Estamos terminando 2020, um ano que desafia e inquieta a todos. Imaginávamos que grandes mudanças culturais e comportamentais exigíssem um período extenso de tempo, mas, nas condições excepcionais de 2020, um ano pareceu bastar. Evoluimos e vemos um mundo diferente e, quem sabe, também um homem diferente. “Evoluir”, em si, não traz um sentido inerentemente positivo: afinal um simples resfriado pode evoluir para uma pneumonia, e essa pode evoluir para óbito…
De muitas formas a pandemia nos levou a uma crescente simbiose com a tecnologia e com a máquina. Se máquinas eram extensão de nossos corpos, hoje são a extensão de nossos sentimentos e conexões. Sem o contato individual, sem os encontros nas praças públicas, sem as álacres e amistosas confraternizações natalinas, a interação se dá via ferramentas digitais que, por mais completas, carecem do calor e da informação subjetiva que há no ambiente presencial.Dependemos cada vez mais da tecnologia que adotamos. Sempre que acontece uma pane em serviços de gigantes da tecnologia, sobrevem desorientação angústia e perplexidade. Então, o que considerávamos de uso garantido e permanentemente disponível, pode esfumar-se no ar? Saberíamos ainda, agora sem contar com o apoio dos algoritmos e do ferramental que nos alimentavam automaticamente, como chegar às informações de que necessitamos? E se até mesmo as decisões que tomamos estiverem sendo mais e mais delegadas à tecnologia, ficaremos sem ação?
Nos anos 90, quando começou a expansão do correio eletrônico e das listas de discussão - precursoras das redes sociais - um detalhe ficou claro: muitas das acaloradas diatribes nas listas eram devidas a simples mal-entendidos: alguém tentara ser irônico num comentário que acabou entendido literalmente.

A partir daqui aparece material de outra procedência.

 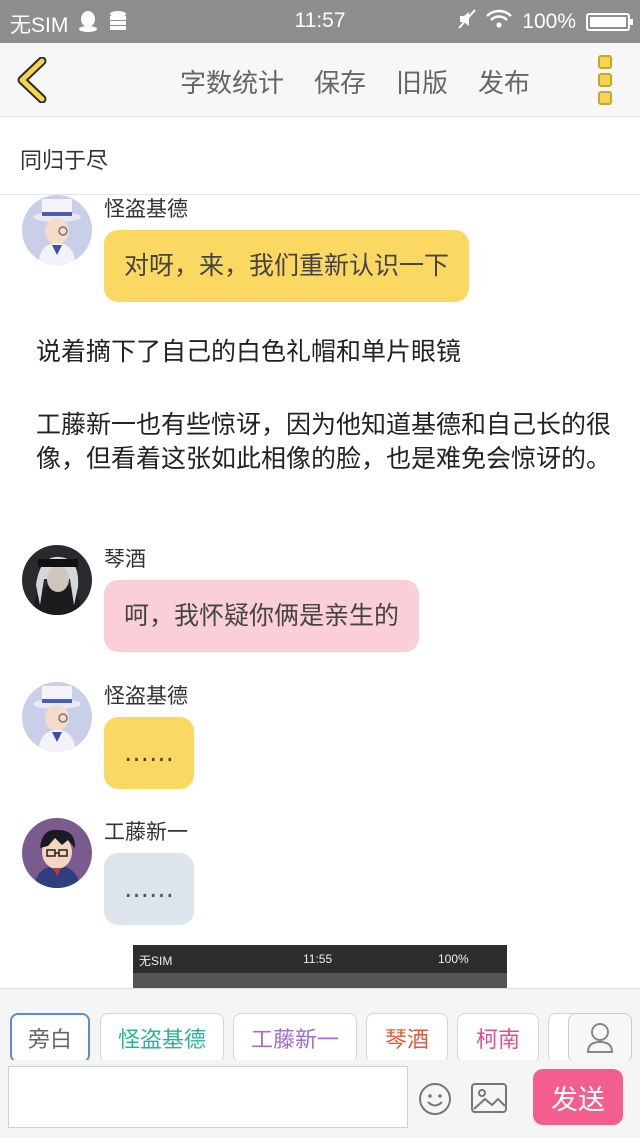 I want to click on role-narrator: 旁白, so click(x=50, y=1038).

A expressão taquigráfica sintética, tida como “factual”, carece das nuances da linguagem falada, ou de um texto mais rebuscado. Uma forma de se contornar o problema foi adicionar indicadores de humor, “emoticons”, à época simples caracteres justapostos. Acrescente-se :-) e a frase será entendida como de ironia e humor. Mas como o diabo está sempre atento a detalhes, e se é tão fácil alguém ser mal-entendido, talvez isso possa ser usado como uma “característica” e não uma “falha”. Ou seja, pode-se explorar a pressa e a ingenuidade do leitor superficial para outros fins pouco éticos. Com todos se falando via rede hoje, criar tensões, movimento e engajamento é bem fácil: basta tirar proveito da insopitável tentação que temos de tomar partido, de dar opinião sobre tudo que nos chega, mesmo que seja uma simples manchete. Uma discussão reduzida a uma frase diferencia-se muito pouco de troca de insultos ou de dogmatismo. E há a clara tendência de aglutinação: afinal quem correria o risco de ir contra a maré que se forma?
Por fim, diversas historietas de ficção científica, que colocavam as criaturas tecnológicas num nivel próximo ou até superior ao humano, parecem ter migrado para a realidade. Já há quem pretendeu unir-se a um equipamento, por achar nele mais ressonância que num humano. Bem… isso não é exatamente novo: segundo a mitologia, Pigmalião, rei de Chipre, era um escultor muito talentoso e moldou uma estátua tão perfeita que dela se apaixonou, e lhe deu o nome de Galatéia. Por sorte, Afrodite apiedou-se do amor que Pigmalião mostrava pela estátua e fez com que, a um beijo, Galatéia ganhasse vida. Mesmo que surjam robôs belíssimos e espertos, não parece sensato colocar nossas esperanças nas mãos de Afrodite…
Que tenhamos todos um ótimo Natal, e que 2021 nos seja leve!